»»

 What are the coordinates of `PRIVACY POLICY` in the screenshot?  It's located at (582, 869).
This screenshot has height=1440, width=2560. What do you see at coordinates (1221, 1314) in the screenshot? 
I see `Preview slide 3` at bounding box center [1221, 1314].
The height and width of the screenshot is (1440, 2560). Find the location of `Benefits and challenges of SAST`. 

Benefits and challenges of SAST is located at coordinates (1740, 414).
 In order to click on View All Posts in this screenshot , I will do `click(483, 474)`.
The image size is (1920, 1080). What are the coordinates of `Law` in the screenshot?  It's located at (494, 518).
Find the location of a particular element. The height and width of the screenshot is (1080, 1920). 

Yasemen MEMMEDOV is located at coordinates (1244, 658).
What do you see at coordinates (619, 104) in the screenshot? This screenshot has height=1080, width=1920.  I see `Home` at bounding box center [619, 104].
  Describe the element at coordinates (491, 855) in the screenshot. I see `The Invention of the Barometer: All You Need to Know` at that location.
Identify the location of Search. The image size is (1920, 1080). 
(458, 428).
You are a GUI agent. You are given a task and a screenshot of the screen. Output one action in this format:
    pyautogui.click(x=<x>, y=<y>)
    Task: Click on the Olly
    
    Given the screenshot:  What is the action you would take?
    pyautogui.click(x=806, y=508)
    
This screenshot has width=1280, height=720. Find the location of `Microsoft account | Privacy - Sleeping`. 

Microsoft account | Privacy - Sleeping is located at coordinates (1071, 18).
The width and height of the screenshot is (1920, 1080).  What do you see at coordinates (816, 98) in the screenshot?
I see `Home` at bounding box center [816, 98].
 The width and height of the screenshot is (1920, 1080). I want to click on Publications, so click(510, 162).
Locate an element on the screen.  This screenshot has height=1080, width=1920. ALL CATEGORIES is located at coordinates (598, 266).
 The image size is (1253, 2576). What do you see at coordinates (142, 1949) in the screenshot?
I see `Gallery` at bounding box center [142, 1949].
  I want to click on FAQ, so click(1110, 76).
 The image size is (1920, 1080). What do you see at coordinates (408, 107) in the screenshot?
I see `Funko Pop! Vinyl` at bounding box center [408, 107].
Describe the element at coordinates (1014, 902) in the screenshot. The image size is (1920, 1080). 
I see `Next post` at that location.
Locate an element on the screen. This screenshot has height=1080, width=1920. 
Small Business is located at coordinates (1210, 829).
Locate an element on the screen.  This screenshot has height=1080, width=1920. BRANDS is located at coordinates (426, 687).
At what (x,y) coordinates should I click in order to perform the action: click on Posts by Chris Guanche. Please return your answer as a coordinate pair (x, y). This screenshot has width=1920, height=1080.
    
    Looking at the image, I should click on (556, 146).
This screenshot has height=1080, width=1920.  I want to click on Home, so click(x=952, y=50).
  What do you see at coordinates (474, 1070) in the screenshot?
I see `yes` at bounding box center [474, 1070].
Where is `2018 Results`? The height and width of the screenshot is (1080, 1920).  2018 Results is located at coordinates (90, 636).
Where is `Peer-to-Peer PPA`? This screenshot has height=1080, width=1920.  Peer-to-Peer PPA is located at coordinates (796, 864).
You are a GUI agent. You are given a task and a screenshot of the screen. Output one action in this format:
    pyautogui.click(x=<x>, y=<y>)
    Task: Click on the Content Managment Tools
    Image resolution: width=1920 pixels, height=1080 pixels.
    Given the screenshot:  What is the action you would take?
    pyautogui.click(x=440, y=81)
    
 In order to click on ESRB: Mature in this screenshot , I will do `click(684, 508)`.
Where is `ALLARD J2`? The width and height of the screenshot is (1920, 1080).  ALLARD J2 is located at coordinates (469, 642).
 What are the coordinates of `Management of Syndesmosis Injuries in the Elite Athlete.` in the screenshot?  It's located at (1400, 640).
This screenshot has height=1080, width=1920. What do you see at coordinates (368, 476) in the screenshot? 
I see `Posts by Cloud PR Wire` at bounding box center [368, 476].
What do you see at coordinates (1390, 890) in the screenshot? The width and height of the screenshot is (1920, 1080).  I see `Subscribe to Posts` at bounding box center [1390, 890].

««

JOUW DOEL: Verander deze regels door "Find the location of" overal te vervangen door "Show the position of" en laat verder alles hetzelfde.

GESCHREVEN ANTWOORD:
 What are the coordinates of `PRIVACY POLICY` in the screenshot?  It's located at (582, 869).
This screenshot has height=1440, width=2560. What do you see at coordinates (1221, 1314) in the screenshot? 
I see `Preview slide 3` at bounding box center [1221, 1314].
The height and width of the screenshot is (1440, 2560). Show the position of `Benefits and challenges of SAST`. 

Benefits and challenges of SAST is located at coordinates (1740, 414).
 In order to click on View All Posts in this screenshot , I will do `click(483, 474)`.
The image size is (1920, 1080). What are the coordinates of `Law` in the screenshot?  It's located at (494, 518).
Show the position of a particular element. The height and width of the screenshot is (1080, 1920). 

Yasemen MEMMEDOV is located at coordinates (1244, 658).
What do you see at coordinates (619, 104) in the screenshot? This screenshot has height=1080, width=1920.  I see `Home` at bounding box center [619, 104].
  Describe the element at coordinates (491, 855) in the screenshot. I see `The Invention of the Barometer: All You Need to Know` at that location.
Identify the location of Search. The image size is (1920, 1080). 
(458, 428).
You are a GUI agent. You are given a task and a screenshot of the screen. Output one action in this format:
    pyautogui.click(x=<x>, y=<y>)
    Task: Click on the Olly
    
    Given the screenshot:  What is the action you would take?
    pyautogui.click(x=806, y=508)
    
This screenshot has width=1280, height=720. Show the position of `Microsoft account | Privacy - Sleeping`. 

Microsoft account | Privacy - Sleeping is located at coordinates (1071, 18).
The width and height of the screenshot is (1920, 1080).  What do you see at coordinates (816, 98) in the screenshot?
I see `Home` at bounding box center [816, 98].
 The width and height of the screenshot is (1920, 1080). I want to click on Publications, so click(510, 162).
Locate an element on the screen.  This screenshot has height=1080, width=1920. ALL CATEGORIES is located at coordinates (598, 266).
 The image size is (1253, 2576). What do you see at coordinates (142, 1949) in the screenshot?
I see `Gallery` at bounding box center [142, 1949].
  I want to click on FAQ, so click(1110, 76).
 The image size is (1920, 1080). What do you see at coordinates (408, 107) in the screenshot?
I see `Funko Pop! Vinyl` at bounding box center [408, 107].
Describe the element at coordinates (1014, 902) in the screenshot. The image size is (1920, 1080). 
I see `Next post` at that location.
Locate an element on the screen. This screenshot has height=1080, width=1920. 
Small Business is located at coordinates (1210, 829).
Locate an element on the screen.  This screenshot has height=1080, width=1920. BRANDS is located at coordinates (426, 687).
At what (x,y) coordinates should I click in order to perform the action: click on Posts by Chris Guanche. Please return your answer as a coordinate pair (x, y). This screenshot has width=1920, height=1080.
    
    Looking at the image, I should click on (556, 146).
This screenshot has height=1080, width=1920.  I want to click on Home, so click(x=952, y=50).
  What do you see at coordinates (474, 1070) in the screenshot?
I see `yes` at bounding box center [474, 1070].
Where is `2018 Results`? The height and width of the screenshot is (1080, 1920).  2018 Results is located at coordinates (90, 636).
Where is `Peer-to-Peer PPA`? This screenshot has height=1080, width=1920.  Peer-to-Peer PPA is located at coordinates (796, 864).
You are a GUI agent. You are given a task and a screenshot of the screen. Output one action in this format:
    pyautogui.click(x=<x>, y=<y>)
    Task: Click on the Content Managment Tools
    Image resolution: width=1920 pixels, height=1080 pixels.
    Given the screenshot:  What is the action you would take?
    pyautogui.click(x=440, y=81)
    
 In order to click on ESRB: Mature in this screenshot , I will do `click(684, 508)`.
Where is `ALLARD J2`? The width and height of the screenshot is (1920, 1080).  ALLARD J2 is located at coordinates (469, 642).
 What are the coordinates of `Management of Syndesmosis Injuries in the Elite Athlete.` in the screenshot?  It's located at (1400, 640).
This screenshot has height=1080, width=1920. What do you see at coordinates (368, 476) in the screenshot? 
I see `Posts by Cloud PR Wire` at bounding box center [368, 476].
What do you see at coordinates (1390, 890) in the screenshot? The width and height of the screenshot is (1920, 1080).  I see `Subscribe to Posts` at bounding box center [1390, 890].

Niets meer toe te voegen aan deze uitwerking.